** Opening INPUT RECORDS block **
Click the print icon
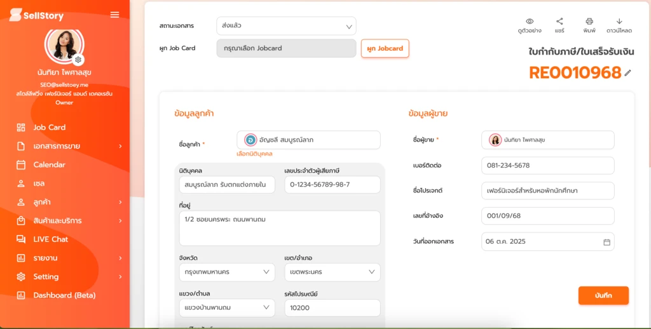This screenshot has height=329, width=651. click(x=589, y=22)
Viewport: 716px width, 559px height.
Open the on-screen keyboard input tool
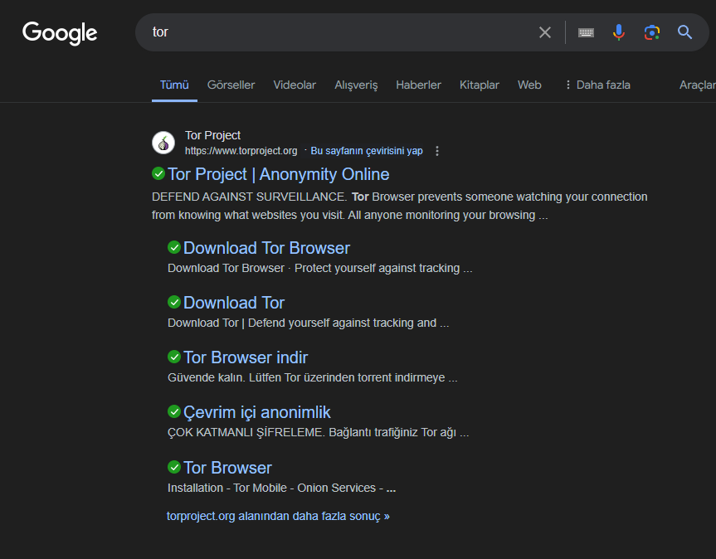(587, 32)
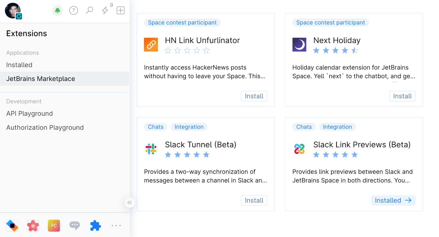This screenshot has height=237, width=439.
Task: Open API Playground in sidebar
Action: pos(30,113)
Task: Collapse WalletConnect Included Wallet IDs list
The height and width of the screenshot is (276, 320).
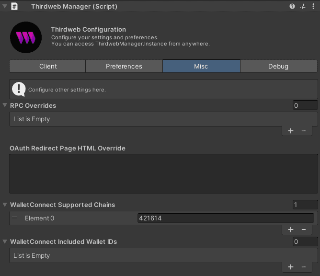Action: (5, 242)
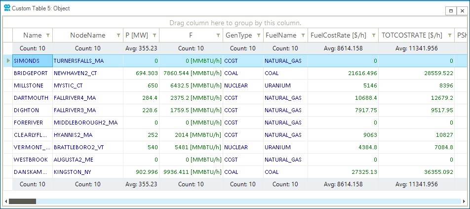Click the application icon in the title bar
This screenshot has height=209, width=470.
coord(6,8)

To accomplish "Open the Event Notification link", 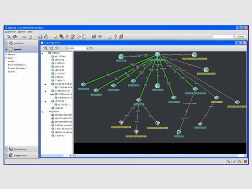I will click(17, 65).
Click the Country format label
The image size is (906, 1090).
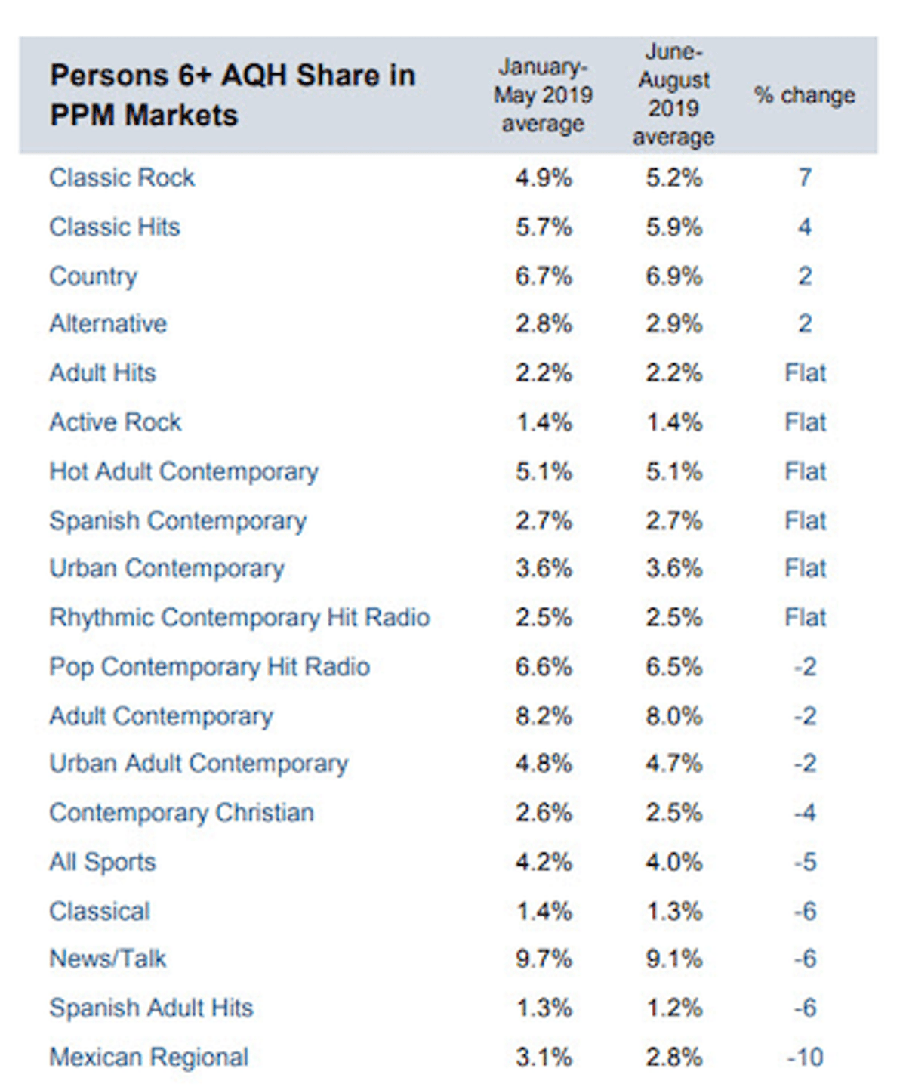pos(93,276)
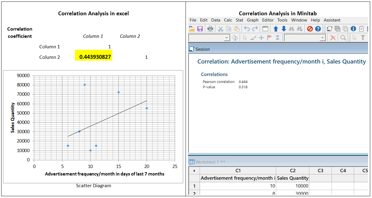
Task: Open the dropdown beside the red X icon
Action: pyautogui.click(x=323, y=38)
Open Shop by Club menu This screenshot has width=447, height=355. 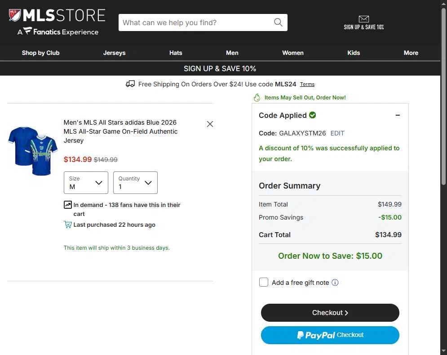coord(41,53)
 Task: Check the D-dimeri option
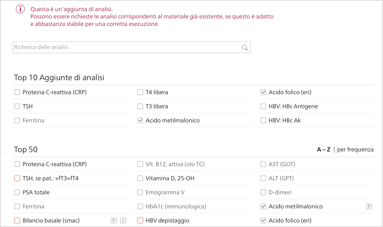263,192
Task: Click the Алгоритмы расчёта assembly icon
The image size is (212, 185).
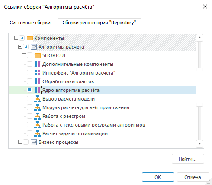Action: (x=34, y=47)
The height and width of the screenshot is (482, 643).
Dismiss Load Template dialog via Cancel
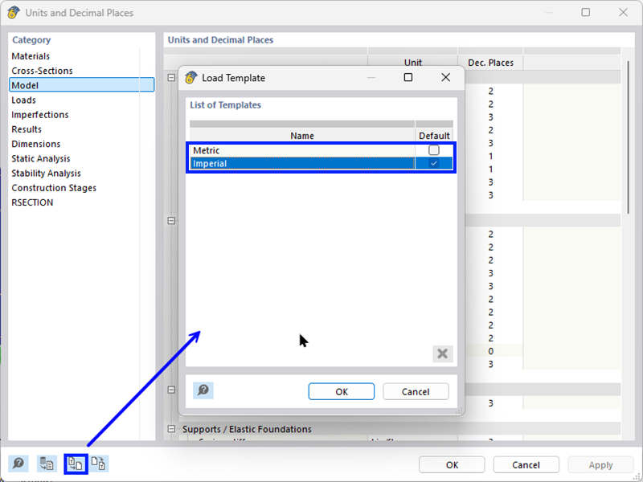[416, 391]
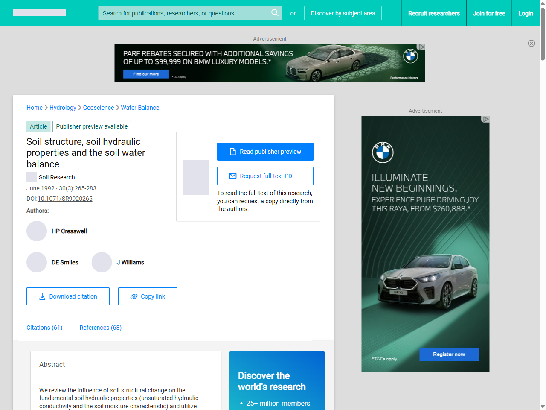
Task: Open J Williams' author avatar
Action: coord(102,262)
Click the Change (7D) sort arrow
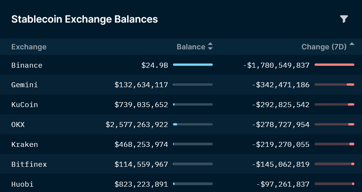Viewport: 362px width, 192px height. point(352,46)

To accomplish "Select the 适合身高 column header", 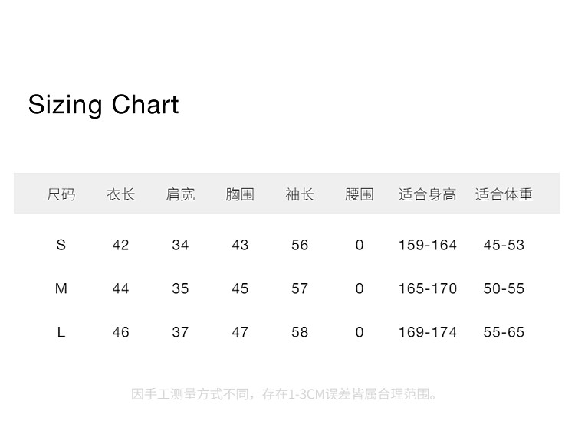I will 427,194.
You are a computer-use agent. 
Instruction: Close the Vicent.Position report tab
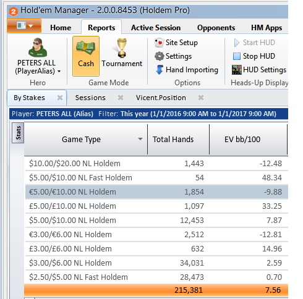[x=201, y=98]
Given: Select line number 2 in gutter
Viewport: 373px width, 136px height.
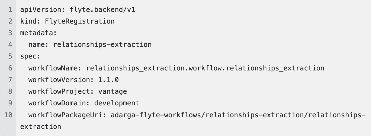Looking at the screenshot, I should 10,21.
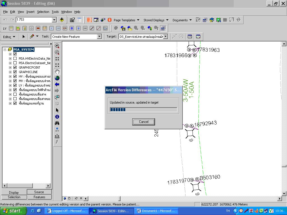
Task: Click the dialog progress bar
Action: (x=143, y=109)
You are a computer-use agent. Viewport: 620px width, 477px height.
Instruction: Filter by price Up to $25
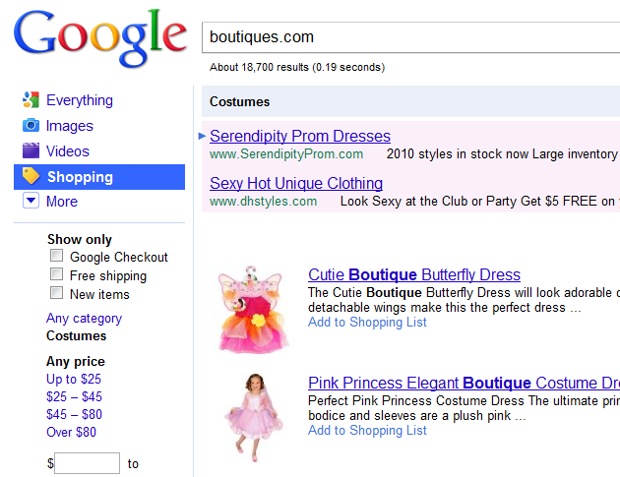(74, 380)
** Closing INPUT RECORDS block **
ASSIGNMENT |
The word is "computer". Copy every line above where it appears.

ANSWER SPACE |
You are a computer-use agent. 
You are a computer-use agent. Viewport: 620px width, 477px height.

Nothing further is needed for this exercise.